New Braunfels is named after Braunfels, Germany. That area and a lot of areas in and around San Antonio were settled by Germans.Now what I want to know is whatever happened to Old Braunfels?
It's an open, general, question regarding possible paradigms, vis-ŕ-vis people and where to put them, without needless conflict.
Yet it isn't rhetorical. San Antonio--as good as it was 30 years ago--is apparently even better now.
Even with all the sprawls and loops and whatnots.
Sort of an infilling of the exurbs with a urban, diverse--yet contextual--twists I suppose.
Again: I like(d) San Antonio.
Help me understand what this has to do with Cleveland... Or me slighting Texas. This guy has a chip on his shoulder because we all hype the other Texas cities besides SA.
You get your panties in a wad to defend suburban places in every thread. Texas has great cities, but anyone coming on here ranting and raving about how much better SA is than Austin has to be insane. This is an urbanism forum. Not a suburban sprawl fan club, for which I agree SA would be superior.
Does anyone else find it ironic that a SAT thread is the busiest on a OKC forum?
I'm assuming it's because you brought up Cleveland first. Before Plutonic and before myself. We were simply responding to your claim.
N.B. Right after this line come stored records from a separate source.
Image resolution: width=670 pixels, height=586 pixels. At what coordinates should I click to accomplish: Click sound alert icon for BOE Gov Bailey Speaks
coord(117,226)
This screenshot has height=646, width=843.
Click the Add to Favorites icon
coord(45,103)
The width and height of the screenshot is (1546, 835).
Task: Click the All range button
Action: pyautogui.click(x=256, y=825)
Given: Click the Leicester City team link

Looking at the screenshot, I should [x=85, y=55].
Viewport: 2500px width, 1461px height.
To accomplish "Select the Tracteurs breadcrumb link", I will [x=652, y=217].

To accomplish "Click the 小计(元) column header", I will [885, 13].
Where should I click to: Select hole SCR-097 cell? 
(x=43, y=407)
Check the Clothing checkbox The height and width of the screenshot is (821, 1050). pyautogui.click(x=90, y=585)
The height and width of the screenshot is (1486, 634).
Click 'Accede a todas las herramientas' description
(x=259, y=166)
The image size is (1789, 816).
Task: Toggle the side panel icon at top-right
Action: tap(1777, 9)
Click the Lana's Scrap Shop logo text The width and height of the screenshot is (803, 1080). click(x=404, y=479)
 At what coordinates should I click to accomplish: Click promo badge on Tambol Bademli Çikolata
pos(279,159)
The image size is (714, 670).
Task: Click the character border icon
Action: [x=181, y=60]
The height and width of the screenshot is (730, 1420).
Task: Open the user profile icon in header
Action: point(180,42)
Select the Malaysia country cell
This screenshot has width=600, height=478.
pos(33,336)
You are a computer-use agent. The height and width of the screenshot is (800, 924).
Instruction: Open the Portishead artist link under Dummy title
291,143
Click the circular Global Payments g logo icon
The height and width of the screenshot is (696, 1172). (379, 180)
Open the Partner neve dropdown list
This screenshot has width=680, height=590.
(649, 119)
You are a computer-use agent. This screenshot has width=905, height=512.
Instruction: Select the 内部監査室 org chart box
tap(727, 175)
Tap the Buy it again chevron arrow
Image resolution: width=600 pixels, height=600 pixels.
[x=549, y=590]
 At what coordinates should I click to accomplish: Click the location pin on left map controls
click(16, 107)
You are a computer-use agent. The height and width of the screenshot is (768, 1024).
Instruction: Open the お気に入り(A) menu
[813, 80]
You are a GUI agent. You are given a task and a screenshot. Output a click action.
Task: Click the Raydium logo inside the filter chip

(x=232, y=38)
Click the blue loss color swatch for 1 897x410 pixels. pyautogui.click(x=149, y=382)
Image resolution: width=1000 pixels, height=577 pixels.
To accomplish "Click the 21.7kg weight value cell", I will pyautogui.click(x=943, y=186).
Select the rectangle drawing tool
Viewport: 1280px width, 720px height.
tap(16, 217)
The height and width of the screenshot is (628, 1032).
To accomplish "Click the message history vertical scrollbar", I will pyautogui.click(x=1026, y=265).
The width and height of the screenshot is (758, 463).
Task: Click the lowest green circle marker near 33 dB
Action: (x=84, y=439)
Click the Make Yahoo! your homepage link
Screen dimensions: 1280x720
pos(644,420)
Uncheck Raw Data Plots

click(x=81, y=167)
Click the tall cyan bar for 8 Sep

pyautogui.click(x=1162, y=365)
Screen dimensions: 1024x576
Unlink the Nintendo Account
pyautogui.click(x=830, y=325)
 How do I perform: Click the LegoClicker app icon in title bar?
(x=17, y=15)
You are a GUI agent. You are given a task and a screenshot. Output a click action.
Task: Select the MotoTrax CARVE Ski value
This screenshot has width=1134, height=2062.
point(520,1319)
And if we are talking about urbanism, then San Antonio is doing just as well. As I have said countless times, more than 1,000 residential units have gone up in the urban core in the last year. Another 2,000 residential units are proposed or under construction in the urban core. The Pearl alone is currently building a 10-story 102 unit residential building and plans are to build multiple towers that will add up to 800 units.You get your panties in a wad to defend suburban places in every thread. Texas has great cities, but anyone coming on here ranting and raving about how much better SA is than Austin has to be insane. This is an urbanism forum. Not a suburban sprawl fan club, for which I agree SA would be superior.
That's just one small area of the urban core.
Heck, the condo market is heating up too. The two largest penthouses in downtown sold this year for $2.5 and $2.9 million respectively. The 2.9 million dollar penthouse sold this past week.
San Antonio had the first bike share program, San Antonio B-cycle, in Texas and now the largest bike share program in Texas. It started in 2011 and today, as I said, it is the largest bike share in Texas and the second largest B-Cycle program in the US behind only Denver. 52 stations with nearly 500 bikes spread throughout the urban core and some even go beyond the urban core. If you look at that picture, that's a ten mile difference between the northern most bike station and the southern most bike station. And more stations/bikes will be added in 2014.
San Antonio is adding a new civic park and urban transit district, with a strong focus on mixed-use develop, in the urban core.
San Antonio is adding street car to the urban core.
San Antonio is adding a medical school to the urban core.
I can keep going.
Hell, San Antonio now has the second largest food truck scene in Texas.
I don't know what Sparty's problem is, but I find San Antonio far superior to Austin.